To provide a somewhat more specific response to your question, I would like to address two claims made in the body of the post: 1) the p-values make "it seem like the continuous form has a better fit", and 2) "the continuous form... is simpler".

  1. Using p-values to assess fit is a dicey affair. (You may benefit by reading some2 threads related to p-values and various kinds of goodness of fit, and thinking abstractly about their underlying similarities.)

    Secondly, you can't compare the one p-value from the continuous fit to the pair of p-values from the categorical fit. To get a more comparable p-value, you would need to conduct a multiple degree of freedom (viz., $2$) test of the interaction from the categorical fit. This would be a nested model test of the model without the interaction to the full model with it. Even this wouldn't really be quite comparable, as the zero-order version of A would differ between the continuous model and the categorical model. An even better set of p-values is to compare nested model tests of both full models against a reduced model that only contains B. But even then, using p-values to assess goodness of fit remains a dicey affair.

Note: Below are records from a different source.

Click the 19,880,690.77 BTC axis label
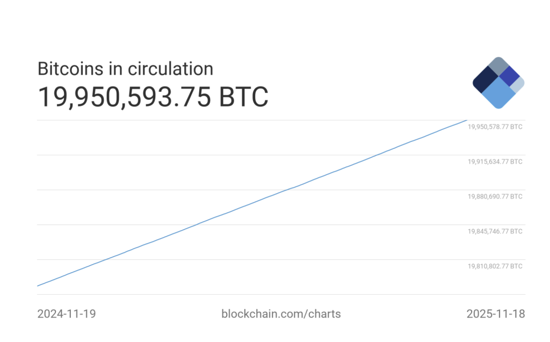[x=495, y=197]
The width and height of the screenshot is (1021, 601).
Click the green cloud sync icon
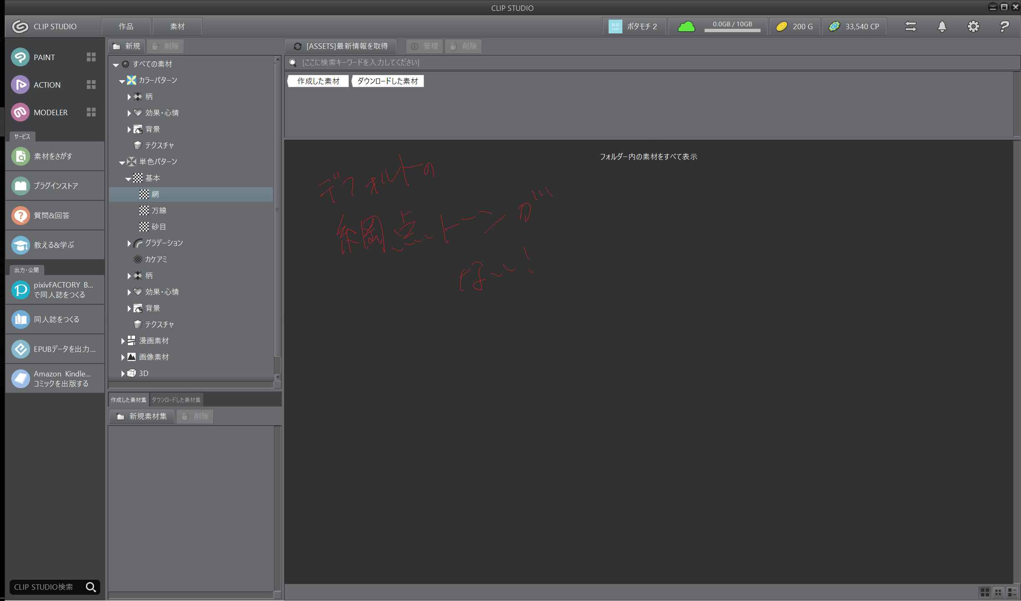click(686, 27)
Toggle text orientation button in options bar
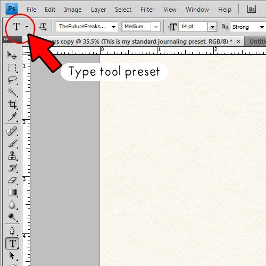Viewport: 266px width, 266px height. pyautogui.click(x=43, y=27)
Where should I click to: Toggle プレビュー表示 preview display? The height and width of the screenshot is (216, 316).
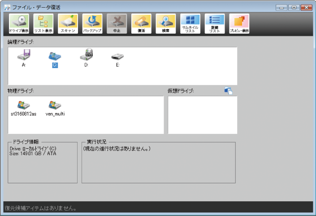(x=239, y=24)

    Lastly, it should be obvious that the categorical fit has to be better. (Whether it's overfit is a different question.) Whether you want to call A categorical or continuous, the fact remains that you only have $3$ values for A. That means that there are in fact $3$ lines constituting the set of relationships between B and Y. The categorical model will fit those three lines explicitly, whereas the continuous version does its best to fit them with $1$ that is changing by equal increments.

  2. The idea that the continuous version is simpler is an illusion. Certainly, the model output looks simpler because there are fewer rows in the coefficients table. But, as noted above, the model is ultimately three lines in both setups; the only difference is how the model 'got to' those lines. To put it more plainly, the number of rows in the coefficients table is not of intrinsic scientific interest.


Related threads:
  1. For example, Does it ever make sense to treat categorical data as continuous?, Under what conditions should Likert scales be used as ordinal or interval data?, How to handle ordinal categorical variable as independent variable, etc.

  2. For example, Significance vs. goodness-of-fit in regression, What is null hypothesis in the deviance goodness of fit test for a GLM model?, Is $R^2$ useful or dangerous?, Is normality testing 'essentially useless'? etc.